Another reason for the optimizer being unable to use an index's distribution table is that the distribution page can be nonexistent. This occurs:
When an index is created before any data is loaded.
When truncate table is used, and then the data is loaded.
In these cases, the optimizer uses the above mentioned "magic" numbers to estimate I/O cost and you see:
No statistics page -use magicSC
At this point, the selectivity and cost estimates are displayed.
For each qualified clause, the trace facility displays:
The index ID
The selectivity as a floating-point value
The cost estimate in both rows and pages
These values are printed as variables in this message:
Estimate: indid indexID, selectivity float_val, rows rows pages pages
If this clause had no qualifications, but the optimizer found a nonclustered index that covered the entire query, it identifies the table, since it would not be listed with a q_score_index() section. In this case, you see:
Finishing q_score_index() for table table_name (objectid) ID.

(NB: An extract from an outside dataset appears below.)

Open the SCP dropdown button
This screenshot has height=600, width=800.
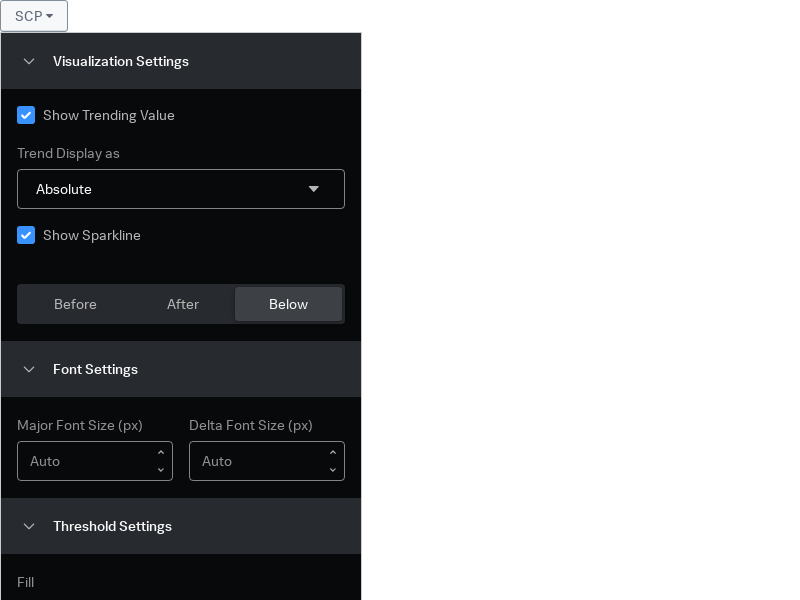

At this point, the cheapest index is examined and its costs are displayed:
Cheapest index is index IndexID, costing pages pages and generating rows rows per scan using no data prefetch (size 2) on dcacheid N with [MRU|LRU] replacement
This can be somewhat misleading. If there are any nonclustered indexes that match the search arguments in the query, the costs for the cheapest index are printed here, even though a table scan may be used to execute the query. The actual decision on whether to perform a table scan or nonclustered index access is delayed until join order is evaluated (the next step in the optimization process).
This is because the most accurate costing of a nonclustered index depends on the ratio of physical vs. logical I/O and the amount of cache memory available when that table is chosen. Therefore, if the base cost (table scan cost) printed earlier is significantly less than the "cheapest index" shown here, it is more likely that a table scan will be used. Use showplan to verify this.
The selectivity for search clauses is printed as the fraction of the rows in the table expected to qualify. Therefore, the lower the number, the more selective the search clause and the fewer the rows that are expected to qualify. Search clauses are output as:
Search argument selectivity is float_val.
For joins, the optimizer never looks up specific values on the distribution page. At compile time, the optimizer has no known values for which to search. It needs to make a sophisticated estimate about costing these clauses.
If an index with a distribution page is available, the optimizer uses the density table, which stores the average number of duplicate keys in the index. All leading permutations of the composite key have their density stored, providing accurate information for multi-column joins.
If no distribution page is available for this index, the optimizer estimates the join selectivity to be 1 divided by the number of rows in the smaller table. This gives a rough estimate of the cardinality of a primary key-foreign key relationship with even data distribution. In both of these cases, the trace facility prints the calculated selectivity and cost estimates, as described below.
The selectivity of the clause is printed last. Join clauses are output as:
Join selectivity is float_val.
The selectivity for join clauses is output as the whole number of the fraction 1 divided by the selectivity. Therefore, the higher the number selectivity, the more selective the join clause, and the fewer the rows are expected to qualify.
At this point, the optimizer has evaluated all indexes for this clause and will proceed to optimize the next clause.